• _Exercise aim_
Reproduce the records verbatim between the line containing "Click the 23.75 sleeve value for 2XL" and the line containing "pyautogui.click(x=42, y=600)", inclusive.

• _Task data_
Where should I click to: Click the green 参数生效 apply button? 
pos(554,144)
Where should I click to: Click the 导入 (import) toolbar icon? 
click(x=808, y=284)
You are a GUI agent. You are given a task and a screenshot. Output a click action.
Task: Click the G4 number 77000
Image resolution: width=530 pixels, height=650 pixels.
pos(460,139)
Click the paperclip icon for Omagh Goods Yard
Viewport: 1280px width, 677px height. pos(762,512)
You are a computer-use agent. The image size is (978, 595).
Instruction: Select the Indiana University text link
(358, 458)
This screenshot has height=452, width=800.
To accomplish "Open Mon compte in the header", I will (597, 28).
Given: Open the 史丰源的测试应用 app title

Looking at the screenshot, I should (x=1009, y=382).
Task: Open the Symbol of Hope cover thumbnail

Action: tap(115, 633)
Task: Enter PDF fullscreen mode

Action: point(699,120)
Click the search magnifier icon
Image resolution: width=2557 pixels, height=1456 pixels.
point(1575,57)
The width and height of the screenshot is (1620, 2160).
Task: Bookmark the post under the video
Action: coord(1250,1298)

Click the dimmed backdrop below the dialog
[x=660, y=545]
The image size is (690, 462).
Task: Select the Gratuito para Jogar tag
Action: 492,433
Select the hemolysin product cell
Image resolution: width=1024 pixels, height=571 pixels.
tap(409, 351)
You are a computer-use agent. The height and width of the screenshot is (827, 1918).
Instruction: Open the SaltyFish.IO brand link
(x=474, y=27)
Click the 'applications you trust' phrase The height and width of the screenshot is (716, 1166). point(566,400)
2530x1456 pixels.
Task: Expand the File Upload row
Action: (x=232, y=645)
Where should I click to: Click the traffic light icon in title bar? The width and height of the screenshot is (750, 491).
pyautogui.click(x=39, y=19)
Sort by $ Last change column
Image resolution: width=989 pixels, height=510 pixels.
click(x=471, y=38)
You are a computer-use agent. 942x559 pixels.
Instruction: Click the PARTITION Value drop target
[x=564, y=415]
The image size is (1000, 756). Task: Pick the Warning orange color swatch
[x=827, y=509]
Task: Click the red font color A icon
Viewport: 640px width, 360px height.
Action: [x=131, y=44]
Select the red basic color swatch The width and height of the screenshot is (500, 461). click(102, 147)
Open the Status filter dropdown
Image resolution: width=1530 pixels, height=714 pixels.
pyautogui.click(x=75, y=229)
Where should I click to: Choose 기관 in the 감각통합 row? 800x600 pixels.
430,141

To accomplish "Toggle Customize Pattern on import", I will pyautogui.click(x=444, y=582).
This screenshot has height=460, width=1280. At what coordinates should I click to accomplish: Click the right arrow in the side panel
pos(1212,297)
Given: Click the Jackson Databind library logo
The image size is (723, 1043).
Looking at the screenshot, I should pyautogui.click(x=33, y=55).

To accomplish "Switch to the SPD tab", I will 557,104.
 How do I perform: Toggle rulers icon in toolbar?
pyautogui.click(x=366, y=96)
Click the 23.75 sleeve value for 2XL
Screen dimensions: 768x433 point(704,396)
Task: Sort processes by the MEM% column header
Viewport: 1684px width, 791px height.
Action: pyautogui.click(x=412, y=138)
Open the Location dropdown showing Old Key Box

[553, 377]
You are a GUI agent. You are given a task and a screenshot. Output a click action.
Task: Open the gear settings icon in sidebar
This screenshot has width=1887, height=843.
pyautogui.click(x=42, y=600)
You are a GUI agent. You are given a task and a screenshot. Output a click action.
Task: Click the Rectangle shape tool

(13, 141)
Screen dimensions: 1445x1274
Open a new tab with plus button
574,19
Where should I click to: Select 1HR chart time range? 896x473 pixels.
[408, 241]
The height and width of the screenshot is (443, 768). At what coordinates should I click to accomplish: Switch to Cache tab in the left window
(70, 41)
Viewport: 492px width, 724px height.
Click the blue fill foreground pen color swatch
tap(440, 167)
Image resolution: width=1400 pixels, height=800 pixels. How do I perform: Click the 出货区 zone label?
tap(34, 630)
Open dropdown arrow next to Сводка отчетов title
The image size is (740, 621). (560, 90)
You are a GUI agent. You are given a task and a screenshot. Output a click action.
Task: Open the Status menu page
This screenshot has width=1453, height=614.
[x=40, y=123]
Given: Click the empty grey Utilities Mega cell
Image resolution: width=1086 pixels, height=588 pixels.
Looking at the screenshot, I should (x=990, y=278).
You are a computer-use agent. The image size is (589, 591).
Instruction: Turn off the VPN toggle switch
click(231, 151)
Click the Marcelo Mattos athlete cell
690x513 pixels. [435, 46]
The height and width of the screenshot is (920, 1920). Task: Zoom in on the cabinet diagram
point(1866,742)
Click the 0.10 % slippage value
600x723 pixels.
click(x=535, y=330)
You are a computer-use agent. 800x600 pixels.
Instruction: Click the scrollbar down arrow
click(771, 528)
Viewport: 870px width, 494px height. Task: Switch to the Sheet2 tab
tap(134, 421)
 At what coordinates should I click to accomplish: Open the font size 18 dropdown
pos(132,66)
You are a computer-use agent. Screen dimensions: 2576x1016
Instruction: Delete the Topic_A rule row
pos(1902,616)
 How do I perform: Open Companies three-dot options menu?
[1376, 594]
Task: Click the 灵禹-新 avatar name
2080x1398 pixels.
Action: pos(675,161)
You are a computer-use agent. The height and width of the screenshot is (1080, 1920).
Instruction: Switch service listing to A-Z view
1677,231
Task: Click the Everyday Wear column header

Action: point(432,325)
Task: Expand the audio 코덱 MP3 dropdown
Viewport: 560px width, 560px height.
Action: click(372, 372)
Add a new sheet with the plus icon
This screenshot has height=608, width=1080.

• _In response_
Click the 23.75 sleeve value for 2XL
Screen dimensions: 768x433 point(704,396)
Task: Sort processes by the MEM% column header
Viewport: 1684px width, 791px height.
Action: pyautogui.click(x=412, y=138)
Open the Location dropdown showing Old Key Box

[553, 377]
You are a GUI agent. You are given a task and a screenshot. Output a click action.
Task: Open the gear settings icon in sidebar
This screenshot has width=1887, height=843.
pyautogui.click(x=42, y=600)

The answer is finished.